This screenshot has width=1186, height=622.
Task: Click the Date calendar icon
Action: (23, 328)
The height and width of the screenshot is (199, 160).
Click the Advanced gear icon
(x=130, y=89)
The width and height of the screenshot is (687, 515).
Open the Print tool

---

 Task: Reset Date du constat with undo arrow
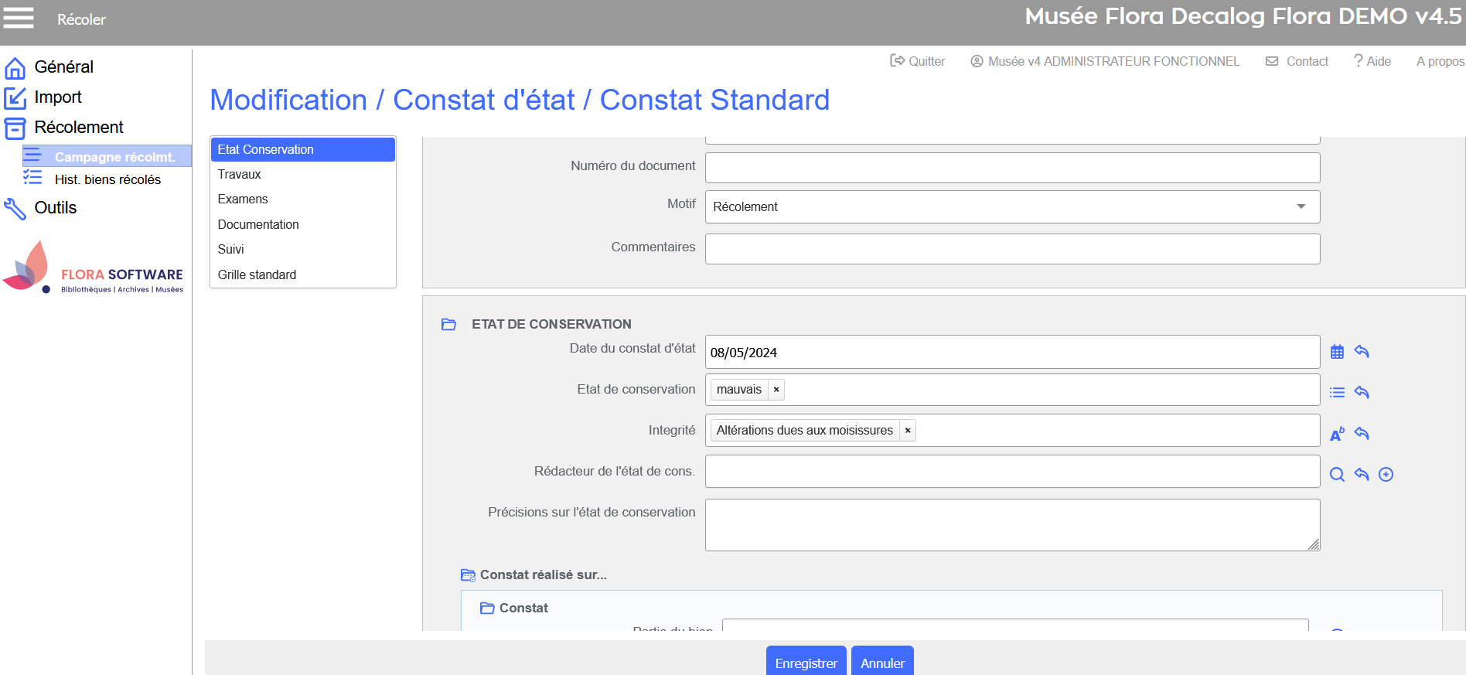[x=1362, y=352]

* * *

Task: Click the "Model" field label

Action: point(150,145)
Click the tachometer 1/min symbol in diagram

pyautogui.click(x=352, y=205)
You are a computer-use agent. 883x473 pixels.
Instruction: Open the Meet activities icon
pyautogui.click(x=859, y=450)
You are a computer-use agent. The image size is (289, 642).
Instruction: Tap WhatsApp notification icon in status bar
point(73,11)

Assigned task - All lines above from the one holding "Click the Advanced gear icon" to the one holding "Open the Print tool", inclusive, are to be copied exactly; no other line is wanted.

Result for this task -
Click the Advanced gear icon
(x=130, y=89)
The width and height of the screenshot is (687, 515).
Open the Print tool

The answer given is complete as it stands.